◆ What is needed ◆
Filter the entries and keep only the lines where the string "Select" appears.
[[ Available data, beginning ]]
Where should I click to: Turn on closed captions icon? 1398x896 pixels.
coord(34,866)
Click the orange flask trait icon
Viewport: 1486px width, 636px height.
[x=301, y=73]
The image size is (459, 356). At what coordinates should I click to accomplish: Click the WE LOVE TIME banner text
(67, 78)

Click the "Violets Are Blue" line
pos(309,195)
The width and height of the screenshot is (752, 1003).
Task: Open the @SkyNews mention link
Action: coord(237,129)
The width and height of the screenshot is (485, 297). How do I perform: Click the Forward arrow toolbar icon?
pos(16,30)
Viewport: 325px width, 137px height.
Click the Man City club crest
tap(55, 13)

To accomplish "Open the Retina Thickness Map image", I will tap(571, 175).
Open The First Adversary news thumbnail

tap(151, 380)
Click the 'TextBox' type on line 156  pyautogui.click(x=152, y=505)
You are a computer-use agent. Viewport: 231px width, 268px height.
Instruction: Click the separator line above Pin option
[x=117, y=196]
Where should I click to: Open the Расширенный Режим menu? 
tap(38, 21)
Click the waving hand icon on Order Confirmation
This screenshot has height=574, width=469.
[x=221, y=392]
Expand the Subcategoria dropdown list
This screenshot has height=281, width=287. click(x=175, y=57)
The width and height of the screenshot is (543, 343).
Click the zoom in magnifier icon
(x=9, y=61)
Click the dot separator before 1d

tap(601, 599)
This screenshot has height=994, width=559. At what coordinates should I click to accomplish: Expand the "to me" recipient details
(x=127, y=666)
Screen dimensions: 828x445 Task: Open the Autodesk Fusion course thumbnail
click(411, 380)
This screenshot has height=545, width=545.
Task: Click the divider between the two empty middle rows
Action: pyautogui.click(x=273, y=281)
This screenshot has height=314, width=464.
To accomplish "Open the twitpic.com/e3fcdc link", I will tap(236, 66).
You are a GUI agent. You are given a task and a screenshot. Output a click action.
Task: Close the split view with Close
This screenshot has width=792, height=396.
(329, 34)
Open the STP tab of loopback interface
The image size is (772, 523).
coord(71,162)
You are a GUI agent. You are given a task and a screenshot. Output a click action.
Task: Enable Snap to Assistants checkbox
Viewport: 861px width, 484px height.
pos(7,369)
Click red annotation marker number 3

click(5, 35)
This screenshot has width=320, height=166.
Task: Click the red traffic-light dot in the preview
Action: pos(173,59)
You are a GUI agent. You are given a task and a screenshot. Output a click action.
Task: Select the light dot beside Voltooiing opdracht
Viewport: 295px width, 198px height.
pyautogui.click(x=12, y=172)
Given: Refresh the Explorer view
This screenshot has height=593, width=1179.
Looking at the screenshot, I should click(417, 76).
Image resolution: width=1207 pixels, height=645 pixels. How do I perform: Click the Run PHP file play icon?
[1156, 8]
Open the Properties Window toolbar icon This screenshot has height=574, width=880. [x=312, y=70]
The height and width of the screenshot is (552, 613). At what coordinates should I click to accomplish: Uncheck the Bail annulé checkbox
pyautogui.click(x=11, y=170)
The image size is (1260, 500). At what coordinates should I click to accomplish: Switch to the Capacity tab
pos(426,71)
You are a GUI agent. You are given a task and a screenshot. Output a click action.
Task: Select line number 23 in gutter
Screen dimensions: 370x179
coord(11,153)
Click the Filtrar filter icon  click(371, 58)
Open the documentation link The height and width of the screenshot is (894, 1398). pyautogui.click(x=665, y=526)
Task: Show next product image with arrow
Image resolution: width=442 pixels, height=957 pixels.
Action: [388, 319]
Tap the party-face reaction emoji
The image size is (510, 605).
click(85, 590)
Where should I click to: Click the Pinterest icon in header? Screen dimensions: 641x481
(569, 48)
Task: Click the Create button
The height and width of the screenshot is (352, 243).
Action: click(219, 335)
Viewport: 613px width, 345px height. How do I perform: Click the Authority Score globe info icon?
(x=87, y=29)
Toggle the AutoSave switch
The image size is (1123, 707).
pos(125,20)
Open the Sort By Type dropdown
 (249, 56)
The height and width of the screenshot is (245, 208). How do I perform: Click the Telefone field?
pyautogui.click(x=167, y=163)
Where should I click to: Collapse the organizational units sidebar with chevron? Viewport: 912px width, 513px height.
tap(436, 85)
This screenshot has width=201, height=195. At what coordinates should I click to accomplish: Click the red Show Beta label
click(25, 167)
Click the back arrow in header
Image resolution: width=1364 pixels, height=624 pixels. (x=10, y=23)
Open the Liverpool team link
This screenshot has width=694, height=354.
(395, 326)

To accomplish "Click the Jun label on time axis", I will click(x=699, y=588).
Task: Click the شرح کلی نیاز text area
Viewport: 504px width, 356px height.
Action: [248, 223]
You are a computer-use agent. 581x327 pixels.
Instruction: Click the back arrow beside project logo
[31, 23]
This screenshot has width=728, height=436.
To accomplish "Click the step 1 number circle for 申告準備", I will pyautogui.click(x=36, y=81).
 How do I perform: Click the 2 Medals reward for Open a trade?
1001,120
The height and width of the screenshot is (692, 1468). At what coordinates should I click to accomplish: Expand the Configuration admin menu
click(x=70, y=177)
[[ Available data, end ]]
◆ Worked solution ◆
Task: Select the light dot beside Voltooiing opdracht
Task: Select line number 23 in gutter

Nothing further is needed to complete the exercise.